··· SOURCE RECORDS ···

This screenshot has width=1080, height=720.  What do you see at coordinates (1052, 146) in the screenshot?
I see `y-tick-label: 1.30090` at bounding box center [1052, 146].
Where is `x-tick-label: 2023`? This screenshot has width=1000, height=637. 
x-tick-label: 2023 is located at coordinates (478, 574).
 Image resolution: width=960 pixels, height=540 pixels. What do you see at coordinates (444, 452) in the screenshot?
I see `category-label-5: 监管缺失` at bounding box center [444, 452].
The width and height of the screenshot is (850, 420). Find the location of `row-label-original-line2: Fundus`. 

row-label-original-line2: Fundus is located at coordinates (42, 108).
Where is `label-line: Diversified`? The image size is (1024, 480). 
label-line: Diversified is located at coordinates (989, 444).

···

Write every line of the items above as a JSON list of strings, one string per line, with blank lines skipped.

# OUTPUT FOR THIS TASK
[
  "This screenshot has width=1080, height=720.  What do you see at coordinates (1052, 146) in the screenshot?",
  "I see `y-tick-label: 1.30090` at bounding box center [1052, 146].",
  "Where is `x-tick-label: 2023`? This screenshot has width=1000, height=637. ",
  "x-tick-label: 2023 is located at coordinates (478, 574).",
  " Image resolution: width=960 pixels, height=540 pixels. What do you see at coordinates (444, 452) in the screenshot?",
  "I see `category-label-5: 监管缺失` at bounding box center [444, 452].",
  "The width and height of the screenshot is (850, 420). Find the location of `row-label-original-line2: Fundus`. ",
  "row-label-original-line2: Fundus is located at coordinates (42, 108).",
  "Where is `label-line: Diversified`? The image size is (1024, 480). ",
  "label-line: Diversified is located at coordinates (989, 444)."
]